Task material:
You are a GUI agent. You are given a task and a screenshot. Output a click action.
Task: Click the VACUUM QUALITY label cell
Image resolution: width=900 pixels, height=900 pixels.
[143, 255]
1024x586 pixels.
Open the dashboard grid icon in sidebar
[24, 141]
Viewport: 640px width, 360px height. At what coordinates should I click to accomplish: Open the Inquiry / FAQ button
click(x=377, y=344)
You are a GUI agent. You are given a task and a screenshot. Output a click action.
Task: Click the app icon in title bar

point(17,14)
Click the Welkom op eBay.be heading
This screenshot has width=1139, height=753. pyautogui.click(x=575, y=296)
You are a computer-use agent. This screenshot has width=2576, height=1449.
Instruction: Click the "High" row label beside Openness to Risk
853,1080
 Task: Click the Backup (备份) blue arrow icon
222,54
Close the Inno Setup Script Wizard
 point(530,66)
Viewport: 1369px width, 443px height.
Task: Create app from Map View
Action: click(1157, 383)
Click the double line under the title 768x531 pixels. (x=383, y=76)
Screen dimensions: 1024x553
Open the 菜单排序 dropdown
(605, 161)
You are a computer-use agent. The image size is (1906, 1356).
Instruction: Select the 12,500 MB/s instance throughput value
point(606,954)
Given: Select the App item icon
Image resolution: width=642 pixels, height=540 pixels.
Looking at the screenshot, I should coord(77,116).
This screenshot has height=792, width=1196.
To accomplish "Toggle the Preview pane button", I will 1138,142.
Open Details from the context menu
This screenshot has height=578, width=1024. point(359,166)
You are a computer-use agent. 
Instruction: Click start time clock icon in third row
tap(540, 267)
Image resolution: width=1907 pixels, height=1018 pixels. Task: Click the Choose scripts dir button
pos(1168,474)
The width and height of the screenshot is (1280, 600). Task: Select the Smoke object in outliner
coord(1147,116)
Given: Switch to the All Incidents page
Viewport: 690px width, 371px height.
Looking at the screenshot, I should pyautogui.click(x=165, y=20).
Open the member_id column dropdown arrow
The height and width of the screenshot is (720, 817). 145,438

Task brief:
Within the listing above, work out the number of lines that hold "agent", and give that number alone.

Task result:
5